Who are some of your influences?

As explains earlier, everything we have ever encountered is an influence. You see, we identify our selves as artists and not just as imitators and that’s the central idea behind the statement of this sarcastic cover of ours in your magazine. You have to rely on using previously established platforms to be accepted, just like a Trojan Horse because in the Oedipal universe we operate, we tend to like things we’ve been exposed to, by default. There is however leeway for one to build on from any baseline they set off from. That’s evolution; you keep the link with tradition so you know which direction is backwards and then make the leap forward. Tradition isn’t a dead, static thing! It’s alive and dynamic. In primitive societies they used to eat people or perform incest but they soon realised through trial and error that it wasn’t good, We then inherited this knowledge in the form of morality. We humans are in the position to channel our needs and most definitely our desires which are artificial in essence anyway. That’s what ethics is all about as a concept, which is a Greek word deriving from the verb etho (Έθω) which means I am growing into, I am accustomed to, or I am used to. The Greek word for custom as in consuetude (Έθιμο) derives from the same root. And then we have tradition (Παράδοση) which literally translates to “what’s been delivered to us (i.e., from the previous generations)”. To return to the question, of course we are borrowing stuff from what’s been before us, and we do step on shoulders of giants in that sense. We have a message to pass on, but the words or even sentences some times are not original, but we use them so that we can communicate effectively our thoughts using commonly known references. We’d have a hard time trying to speak about any concept by screaming or waiving our hands awkwardly. None of us two invented the words used in this interview, but the way they are arranged and what they intent to say is really, us. The question was about influences right? (Laughter)… Write down The Stones! (More intense laughter).

Two weeks ago you were In Sofia for a gig with Yuvigi. Did you enjoy the concert? How was the night?

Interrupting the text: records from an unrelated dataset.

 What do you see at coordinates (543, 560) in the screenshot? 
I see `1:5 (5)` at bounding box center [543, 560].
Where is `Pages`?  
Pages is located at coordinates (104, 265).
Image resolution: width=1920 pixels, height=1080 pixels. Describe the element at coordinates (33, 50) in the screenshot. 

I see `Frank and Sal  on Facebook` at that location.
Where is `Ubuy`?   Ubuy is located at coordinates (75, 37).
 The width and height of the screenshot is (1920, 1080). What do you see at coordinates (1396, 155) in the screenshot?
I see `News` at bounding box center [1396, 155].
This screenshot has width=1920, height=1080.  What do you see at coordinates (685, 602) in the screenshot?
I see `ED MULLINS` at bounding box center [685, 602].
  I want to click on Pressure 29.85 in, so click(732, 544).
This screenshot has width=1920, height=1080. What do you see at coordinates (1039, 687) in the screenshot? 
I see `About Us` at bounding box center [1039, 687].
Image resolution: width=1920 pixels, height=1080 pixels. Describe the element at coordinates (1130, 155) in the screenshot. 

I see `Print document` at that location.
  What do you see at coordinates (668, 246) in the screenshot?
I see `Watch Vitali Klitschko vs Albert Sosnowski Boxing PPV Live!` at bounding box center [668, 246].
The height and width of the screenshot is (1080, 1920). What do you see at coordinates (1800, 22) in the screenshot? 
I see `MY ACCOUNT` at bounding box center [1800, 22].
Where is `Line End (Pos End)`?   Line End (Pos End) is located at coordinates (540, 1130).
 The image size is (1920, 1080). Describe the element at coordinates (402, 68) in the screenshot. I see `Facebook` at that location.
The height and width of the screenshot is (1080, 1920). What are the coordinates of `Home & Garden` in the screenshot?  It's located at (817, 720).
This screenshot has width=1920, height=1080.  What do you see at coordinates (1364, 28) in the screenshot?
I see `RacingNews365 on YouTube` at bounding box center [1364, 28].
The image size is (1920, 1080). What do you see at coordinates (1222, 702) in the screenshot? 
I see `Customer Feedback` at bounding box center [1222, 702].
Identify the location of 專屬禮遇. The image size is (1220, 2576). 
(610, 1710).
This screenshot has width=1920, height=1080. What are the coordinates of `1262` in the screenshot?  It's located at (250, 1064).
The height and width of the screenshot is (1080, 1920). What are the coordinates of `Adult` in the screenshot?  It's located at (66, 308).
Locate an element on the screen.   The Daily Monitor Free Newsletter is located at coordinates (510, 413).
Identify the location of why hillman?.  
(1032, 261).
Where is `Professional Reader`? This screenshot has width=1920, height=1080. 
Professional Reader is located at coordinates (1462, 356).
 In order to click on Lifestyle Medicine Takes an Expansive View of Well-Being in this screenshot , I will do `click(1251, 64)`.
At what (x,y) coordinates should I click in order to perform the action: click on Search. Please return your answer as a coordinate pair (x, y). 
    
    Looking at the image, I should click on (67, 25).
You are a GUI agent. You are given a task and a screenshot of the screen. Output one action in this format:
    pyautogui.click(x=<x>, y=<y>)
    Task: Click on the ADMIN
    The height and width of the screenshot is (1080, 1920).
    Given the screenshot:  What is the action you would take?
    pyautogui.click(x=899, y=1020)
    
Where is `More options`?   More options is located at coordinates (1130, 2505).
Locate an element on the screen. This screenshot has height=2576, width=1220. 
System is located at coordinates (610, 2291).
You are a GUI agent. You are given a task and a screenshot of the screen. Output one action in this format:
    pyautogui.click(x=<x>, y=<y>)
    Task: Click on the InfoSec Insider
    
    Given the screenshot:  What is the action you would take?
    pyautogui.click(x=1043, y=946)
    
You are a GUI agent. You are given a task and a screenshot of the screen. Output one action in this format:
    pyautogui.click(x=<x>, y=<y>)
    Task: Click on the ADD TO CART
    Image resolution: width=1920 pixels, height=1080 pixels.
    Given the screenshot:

It was really intense, like it’s every-time with Phase‘s concerts. Your country has embraced us from the very first time. The audience shared each moment with us being very receptive, and it all felt so connected. It was one of the nights that it actually works. You see you need to gain the audiences trust for them to open up and let the energy flow. I’d really like to think we are doing a goof job in being a useful tool by providing food for thought, and can be like that resourceful friend that always has these food recommendations for books and films, that people busy living a busy life don’t always have the luxury to find the time and gather for themselves. Soon enough we are launching our new website where we will be able to engage in conversations on various matters with our audience. Sofia‘s audience is really something and we’ve developed a special bond with them over the years. In places where people are going through hardship like Greece or Bulgaria, they just don’t find reassurance in an iPhone, designer clothes, alcohol, drugs, casual sex, and I don’t know what else to trick themselves into distracting from their predicament. They’re not full on in entertaining their misery so to speak. So they reach out for healthy outlets to express their concerns, discuss, have fun and celebrate their existence. Rock concerts are called to replace that communal feeling churches were supposed to provide without deteriorating simply to comparing clothing conventions. That’s what happened for the most of them and us in there, that night. I feel we really touched them. And in terms of feedback I’ll simply mention that it was really a great honour having parents bringing their little ones to take pictures with us and have sign posters signed  for them, we felt that we’re doing something really important.